▸ **НАБОР ЗАДАНИЙ**:
1. Ответьте по отрывку о М. С. Навашине:
(а) В каком клубе произошло знакомство с Михаилом Сергеевичем Навашиным?
(б) Исследованием чего занимался Михаил Сергеевич?
(в) Что он делал собственными руками?
2. Повторите из отрывка о М. С. Навашине всё, начиная со слов «Позже, уже в» и вплоть до слов «очень близко познакомились.».

Позже, уже в Москве, я продолжал интересоваться астрономией и астрономическими телескопами и в клубе любителей астрономии познакомился с Михаилом Сергеевичем Навашиным[1], известным генетиком и сыном одного из классиков русской биологии академика С. Г. Навашина[2]. Михаил Сергеевич занимался исследованием клеточных механизмов наследственности, которые тогда были в центре внимания генетической науки; из этого направления выросло то, что сейчас называется молекулярной биологией. Одновременно у него был интерес к астрономии, и он очень искусно вытачивал оптические зеркала и делал собственными руками зеркальные телескопы. Общее увлечение привело к тому, что мы с ним очень близко познакомились.

[Сохранённые данные]
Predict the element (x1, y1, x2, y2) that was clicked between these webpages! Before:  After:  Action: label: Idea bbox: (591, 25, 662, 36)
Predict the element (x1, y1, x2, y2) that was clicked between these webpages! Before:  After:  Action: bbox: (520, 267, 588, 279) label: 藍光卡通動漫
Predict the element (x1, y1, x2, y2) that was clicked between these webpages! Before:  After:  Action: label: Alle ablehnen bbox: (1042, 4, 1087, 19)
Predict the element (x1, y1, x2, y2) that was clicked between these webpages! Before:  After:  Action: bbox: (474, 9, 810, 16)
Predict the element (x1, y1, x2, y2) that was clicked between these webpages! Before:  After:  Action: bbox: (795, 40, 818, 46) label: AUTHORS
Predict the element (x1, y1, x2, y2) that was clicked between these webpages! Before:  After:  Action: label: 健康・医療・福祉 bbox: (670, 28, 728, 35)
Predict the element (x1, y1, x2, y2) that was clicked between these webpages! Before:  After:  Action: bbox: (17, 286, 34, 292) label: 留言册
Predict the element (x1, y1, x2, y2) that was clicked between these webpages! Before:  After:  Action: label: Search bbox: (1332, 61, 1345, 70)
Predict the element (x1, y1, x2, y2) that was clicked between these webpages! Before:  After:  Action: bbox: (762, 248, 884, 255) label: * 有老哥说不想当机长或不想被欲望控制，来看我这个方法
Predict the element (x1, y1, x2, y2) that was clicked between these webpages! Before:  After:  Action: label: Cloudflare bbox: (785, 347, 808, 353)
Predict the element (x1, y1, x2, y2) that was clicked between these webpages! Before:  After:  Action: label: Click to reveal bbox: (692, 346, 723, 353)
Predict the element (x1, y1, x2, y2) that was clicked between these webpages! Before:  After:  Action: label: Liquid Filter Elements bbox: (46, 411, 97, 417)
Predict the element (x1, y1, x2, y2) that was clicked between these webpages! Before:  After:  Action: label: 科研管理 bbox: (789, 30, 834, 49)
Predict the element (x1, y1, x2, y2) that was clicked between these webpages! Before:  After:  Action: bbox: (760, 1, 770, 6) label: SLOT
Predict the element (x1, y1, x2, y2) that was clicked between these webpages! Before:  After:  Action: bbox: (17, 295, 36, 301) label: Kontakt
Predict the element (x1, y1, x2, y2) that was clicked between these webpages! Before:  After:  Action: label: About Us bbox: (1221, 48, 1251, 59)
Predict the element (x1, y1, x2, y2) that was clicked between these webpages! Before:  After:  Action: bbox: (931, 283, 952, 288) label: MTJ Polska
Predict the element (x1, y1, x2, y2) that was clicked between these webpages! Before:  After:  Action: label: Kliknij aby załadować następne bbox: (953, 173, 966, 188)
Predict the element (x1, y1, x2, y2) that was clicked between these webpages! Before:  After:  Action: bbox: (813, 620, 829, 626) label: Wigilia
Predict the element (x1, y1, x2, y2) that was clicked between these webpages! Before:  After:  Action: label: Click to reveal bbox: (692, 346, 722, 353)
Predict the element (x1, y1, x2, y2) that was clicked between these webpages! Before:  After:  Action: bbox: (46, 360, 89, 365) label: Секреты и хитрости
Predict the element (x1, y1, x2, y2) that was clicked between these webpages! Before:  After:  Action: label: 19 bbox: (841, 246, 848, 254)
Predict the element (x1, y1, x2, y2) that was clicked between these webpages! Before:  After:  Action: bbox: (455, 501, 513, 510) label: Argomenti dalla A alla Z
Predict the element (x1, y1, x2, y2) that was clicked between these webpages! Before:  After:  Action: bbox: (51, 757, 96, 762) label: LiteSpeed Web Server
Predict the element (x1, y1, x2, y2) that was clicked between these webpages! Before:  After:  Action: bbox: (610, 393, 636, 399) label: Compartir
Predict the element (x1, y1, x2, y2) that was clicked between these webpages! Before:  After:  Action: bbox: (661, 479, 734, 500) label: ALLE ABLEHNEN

▸ **ОТВЕТЫ К ЗАДАНИЯМ**:
1.
(а) В клубе любителей астрономии.
(б) Клеточных механизмов наследственности.
(в) Вытачивал оптические зеркала и делал зеркальные телескопы.

2.
Позже, уже в Москве, я продолжал интересоваться астрономией и астрономическими телескопами и в клубе любителей астрономии познакомился с Михаилом Сергеевичем Навашиным[1], известным генетиком и сыном одного из классиков русской биологии академика С. Г. Навашина[2]. Михаил Сергеевич занимался исследованием клеточных механизмов наследственности, которые тогда были в центре внимания генетической науки; из этого направления выросло то, что сейчас называется молекулярной биологией. Одновременно у него был интерес к астрономии, и он очень искусно вытачивал оптические зеркала и делал собственными руками зеркальные телескопы. Общее увлечение привело к тому, что мы с ним очень близко познакомились.